Mme Swann had left the dining-room, but her husband, having just returned home, would make his appearance among us in turn. “Do you know if your mother is alone, Gilberte?” “No, Papa, she still has some visitors.” “What, still? At seven o’clock! It’s appalling. The poor woman must be absolutely broken. It’s odious.” (At home I had always heard the first syllable of this word pronounced with a long “o,” like “ode,” but M. and Mme Swann made it short, as in “odd.”) “Just think of it; ever since two o’clock this afternoon!” he went on, turning to me. “And Camille tells me that between four and five he let in at least a dozen people. Did I say a dozen? I believe he told me fourteen. No, a dozen; I don’t remember. When I came home I had quite forgotten it was her ‘day,’ and when I saw all those carriages outside the door I thought there must be a wedding in the house. And just now, while I’ve been in the library for a short while, the bell has never stopped ringing; upon my word, it’s given me quite a headache. And are there a lot of them in there still?” “No; only two.” “Who are they, do you know?” “Mme Cottard and Mme Bontemps.” “Oh! the wife of the Chief Secretary to the Minister of Public Works.” “I know her husband works in some Ministry or other, but I don’t know what as,” Gilberte would say in a babyish manner.

“What’s that? You silly child, you talk as if you were
two years old. What do you mean: ‘works in some Ministry or other’ indeed! He’s nothing less than Chief Secretary, head of the whole show, and what’s more—what on earth am I thinking of? Upon my word, I’m getting as stupid as yourself: he isn’t the Chief Secretary, he’s the Permanent Secretary.”
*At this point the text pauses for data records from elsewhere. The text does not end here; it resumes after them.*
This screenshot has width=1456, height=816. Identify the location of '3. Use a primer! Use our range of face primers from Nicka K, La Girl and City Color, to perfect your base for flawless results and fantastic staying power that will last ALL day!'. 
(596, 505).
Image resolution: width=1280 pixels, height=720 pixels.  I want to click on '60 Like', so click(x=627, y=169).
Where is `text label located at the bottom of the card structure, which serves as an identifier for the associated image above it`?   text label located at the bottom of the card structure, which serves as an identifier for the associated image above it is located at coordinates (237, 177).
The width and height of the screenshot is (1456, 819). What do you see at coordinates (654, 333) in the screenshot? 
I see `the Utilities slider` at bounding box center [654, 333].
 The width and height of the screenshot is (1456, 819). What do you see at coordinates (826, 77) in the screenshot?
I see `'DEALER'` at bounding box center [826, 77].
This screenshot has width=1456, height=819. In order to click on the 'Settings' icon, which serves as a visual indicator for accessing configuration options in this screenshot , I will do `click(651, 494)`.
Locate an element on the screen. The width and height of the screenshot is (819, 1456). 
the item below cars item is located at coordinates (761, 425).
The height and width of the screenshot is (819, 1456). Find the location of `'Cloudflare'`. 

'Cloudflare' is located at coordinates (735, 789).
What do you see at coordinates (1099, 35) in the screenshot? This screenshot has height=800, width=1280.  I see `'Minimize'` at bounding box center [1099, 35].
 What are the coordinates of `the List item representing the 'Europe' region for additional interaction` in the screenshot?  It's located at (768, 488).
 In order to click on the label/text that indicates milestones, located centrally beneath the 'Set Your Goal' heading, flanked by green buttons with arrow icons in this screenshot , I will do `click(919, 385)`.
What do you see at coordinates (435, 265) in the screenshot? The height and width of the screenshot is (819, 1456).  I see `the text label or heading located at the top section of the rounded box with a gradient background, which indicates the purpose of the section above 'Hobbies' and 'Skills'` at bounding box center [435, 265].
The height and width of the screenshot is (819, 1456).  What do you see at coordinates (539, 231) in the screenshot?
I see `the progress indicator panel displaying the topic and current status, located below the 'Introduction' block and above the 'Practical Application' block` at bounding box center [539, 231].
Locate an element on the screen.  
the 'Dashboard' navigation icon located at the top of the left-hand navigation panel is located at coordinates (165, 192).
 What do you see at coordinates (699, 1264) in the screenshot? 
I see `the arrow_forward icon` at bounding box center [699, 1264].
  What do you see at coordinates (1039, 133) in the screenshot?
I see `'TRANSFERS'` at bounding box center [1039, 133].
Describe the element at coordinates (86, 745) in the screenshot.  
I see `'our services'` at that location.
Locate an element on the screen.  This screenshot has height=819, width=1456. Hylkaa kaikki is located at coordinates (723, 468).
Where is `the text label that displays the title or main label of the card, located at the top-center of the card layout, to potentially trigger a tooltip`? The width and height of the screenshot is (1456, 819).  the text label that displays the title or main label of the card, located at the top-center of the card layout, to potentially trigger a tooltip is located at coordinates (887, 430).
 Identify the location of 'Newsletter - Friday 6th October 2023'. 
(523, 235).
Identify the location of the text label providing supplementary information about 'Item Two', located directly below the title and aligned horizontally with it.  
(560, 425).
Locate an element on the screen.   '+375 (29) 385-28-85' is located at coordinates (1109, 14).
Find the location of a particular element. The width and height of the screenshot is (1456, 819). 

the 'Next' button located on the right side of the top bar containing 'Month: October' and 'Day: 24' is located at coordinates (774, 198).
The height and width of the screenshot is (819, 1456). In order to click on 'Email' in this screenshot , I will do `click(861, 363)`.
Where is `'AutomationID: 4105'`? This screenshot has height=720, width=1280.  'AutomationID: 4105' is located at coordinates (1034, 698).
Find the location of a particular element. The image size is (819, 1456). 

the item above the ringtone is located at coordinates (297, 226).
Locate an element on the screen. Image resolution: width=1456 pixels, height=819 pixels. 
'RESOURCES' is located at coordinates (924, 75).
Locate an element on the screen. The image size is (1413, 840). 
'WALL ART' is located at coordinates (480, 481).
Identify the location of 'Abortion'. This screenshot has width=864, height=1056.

“How should I know? Is that supposed to mean a lot, being Permanent Secretary?” answered Gilberte, who never let slip an opportunity of displaying her own indifference to anything that gave her parents cause for vanity. (She may, of course, have considered that she only enhanced the brilliance of such an acquaintance by not seeming to attach any undue importance to it.)

“I should think it did ‘mean a lot’!” exclaimed Swann, who preferred to this modesty, which might have left me in doubt, a more explicit parlance. “Why it means simply that he’s the first man after the Minister. In fact, he’s more important than the Minister, because it’s he who does all the work. Besides, it appears that he’s immensely able, a man quite of the first rank, a most distinguished individual. He’s an Officer of the Legion of Honour. A delightful man, and very good-looking too.”

(This man’s wife, incidentally, had married him against everyone’s wishes and advice because he was a “charming creature.” He had, what may be sufficient to constitute a rare and delicate whole, a fair, silky beard, good features, a nasal voice, bad breath, and a glass eye.)